Diversity is the variation of social and cultural identities among people existing together in a defined employment or other setting. Discussions around diversity typically revolve around gender. Board diversity however entails cultivating a broad spectrum of demographic attributes and characteristics in the Boardroom with the intention of making the Board less homogenous. These include the following:
Skills, Expertise and Experience: Having the optimal mix of skills, experience and expertise is important in ensuring that the Board of Directors is collectively equipped to guide the business and strategy of the company effectively.
Ethnicity: Ethnic diversity connotes a mix of individuals from various racial, cultural and religious backgrounds. The ethnic mix of a Board should ideally represent the area in which the company operates.
Age: Age diversity is often overlooked in the Boardroom. Board members tend to be older as many Directors equate age with experience. While older Directors provide a wealth of knowledge, younger Directors introduce fresh perspective into the Boardroom.
Geography: In an increasingly global workplace, neglecting this element of diversity would be particularly imprudent for a multi-national company as it may result in Boardroom perspectives lacking a robust understanding of the company’s operating environment.
Gender: Historically corporate boardrooms have been largely male dominated. The benefits of gender balanced Board are now being recognized with 80% of buying decisions globally made by women. “It is clear that boards make better decisions where a range of voices, drawing on different life experiences, can be heard. That mix of voices must include women” Lord Davies of Abersoch, CBE.

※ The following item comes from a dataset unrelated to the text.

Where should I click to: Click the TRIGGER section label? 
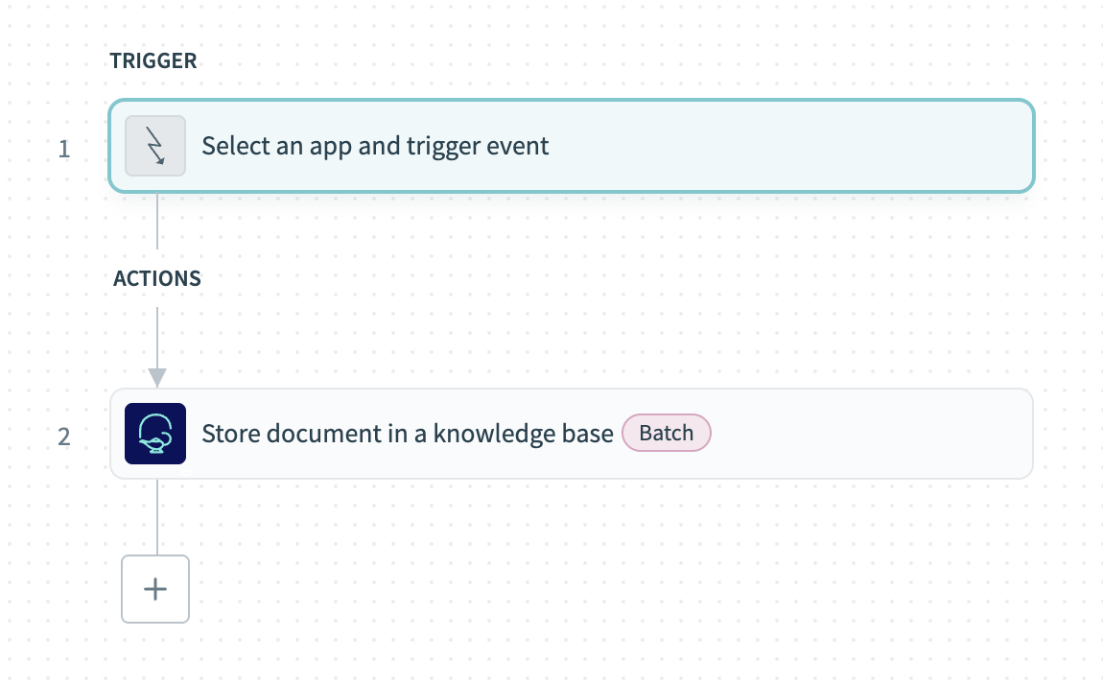point(153,60)
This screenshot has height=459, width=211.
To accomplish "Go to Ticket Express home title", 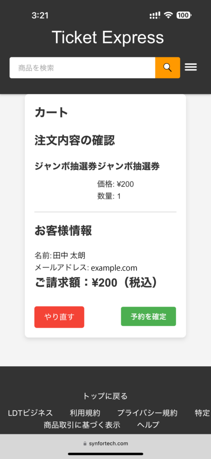I will pos(108,38).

Independence: Independent directors bring a balanced perspective to the boardroom as they assess matters more objectively.
The benefits of having a diverse Board cannot be over- emphasized. These include;
More Effective Decision Making – A diverse Board will take decisions more effectively by paying more attention to managing and controlling risk as well as having a better understanding of the company’s customers/clients.
Better Utilization of Talent Pool – A diverse Board is likely to possess different personal characteristics which lead to dissimilar leadership, thinking, emotional styles, risk preferences and behaviours. It also opens up wider networks and business connections to the Board.
Enhancement of Corporate Reputation and Investor Relations – Attention to diversity in the composition of the Board of Directors establishes the company as a responsible corporate citizen. Having a heterogeneous board signals positively to internal and external stakeholders that the organization emphasizes diverse constituencies and does not discriminate against minorities.
Wider Range of Perspectives: Diversity generates effective challenge of status quo (group-think).
As there are benefits to board diversity, there are also challenges. The search for suitable candidates could be time consuming and expensive as a result of which the Board often settles for Directors with little experience and inadequate qualifications. Secondly, the more diverse a Board becomes the more difficult Board communications become. Diversity leads to changes in Boardroom dynamics which could challenge the involvement, engagement and individual contributions of Directors. There is also the fear of outsiders or relinquishing control, leading to the appointment of “puppet directors” who will not upset the apple cart.
Having established diversity in its composition, it is inevitable that at some point, group think will ultimately set in, as the more Directors interact, the more similarly they think. Therefore, regular Board replenishment is imperative in achieving effectiveness.
The boardroom is where strategic decisions are made and it is imperative that Boards are made of competent high calibre individuals who offer a mix of skills, experience and background. To derive the benefit of diversity, it is important that the Board does not approach this from a compliance or “box – ticking” perspective, rather it should be incorporated in a way that effectively improves the performance of the Board. “Companies that fail to dip into the talent pool of diverse, well-educated and ambitious individuals run the risk of limiting value creation, compromising sustainability and undermining long term competitiveness”. (Deloitte Centre for Corporate Governance).